▶ WHAT TO WORK ON: Take the lines from the line containing "You are a GUI" through the end of the entries and output them exactly, with no pictures and nothing more.

==== RECORDS SUPPLIED ====

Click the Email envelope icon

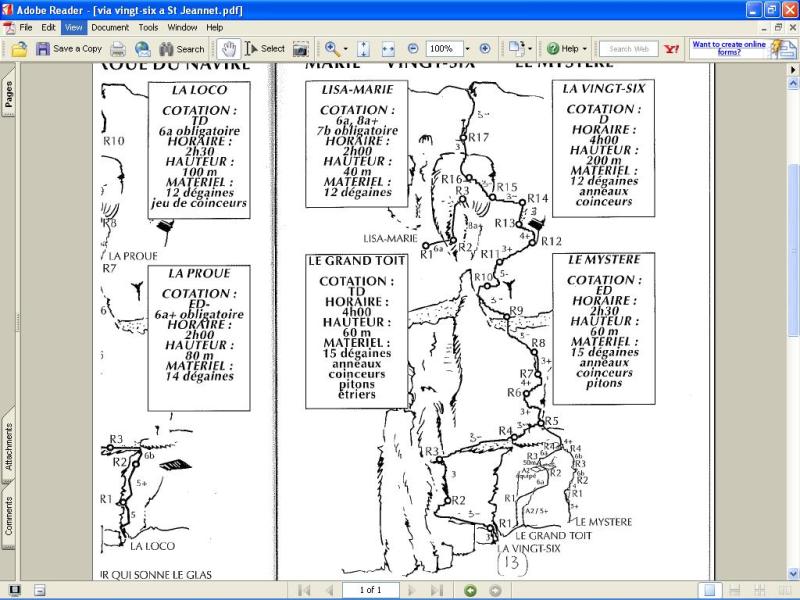point(142,49)
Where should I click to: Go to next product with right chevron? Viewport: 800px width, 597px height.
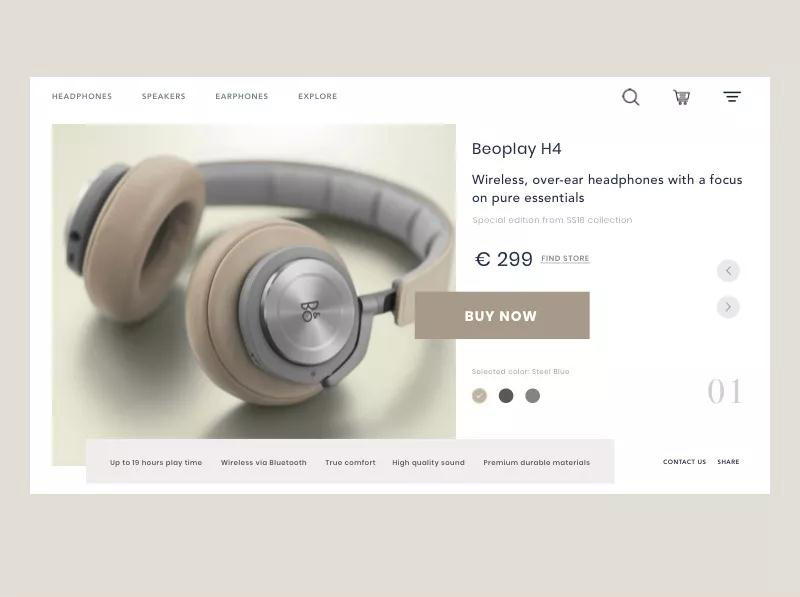[728, 307]
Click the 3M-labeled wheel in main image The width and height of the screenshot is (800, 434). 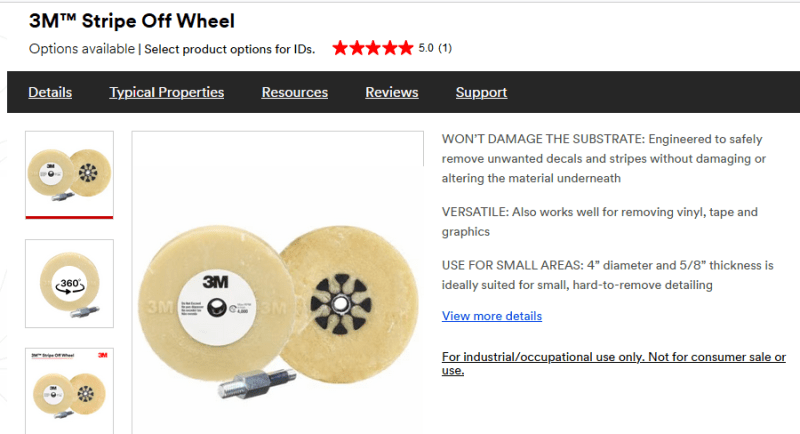pyautogui.click(x=206, y=303)
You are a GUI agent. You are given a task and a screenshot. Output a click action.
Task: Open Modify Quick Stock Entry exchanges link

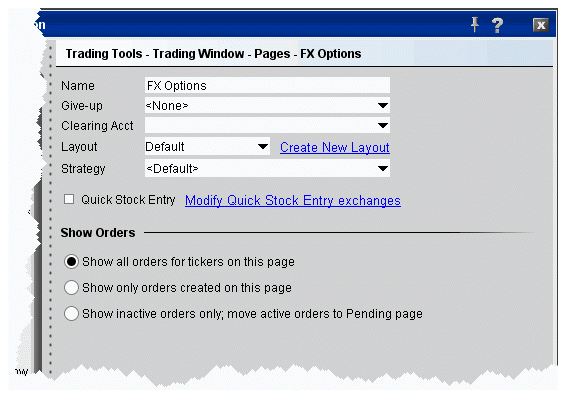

====

▶ RESULT FOR THIS EXERCISE:
You are a GUI agent. You are given a task and a screenshot. Output a click action.
Task: Open Modify Quick Stock Entry exchanges link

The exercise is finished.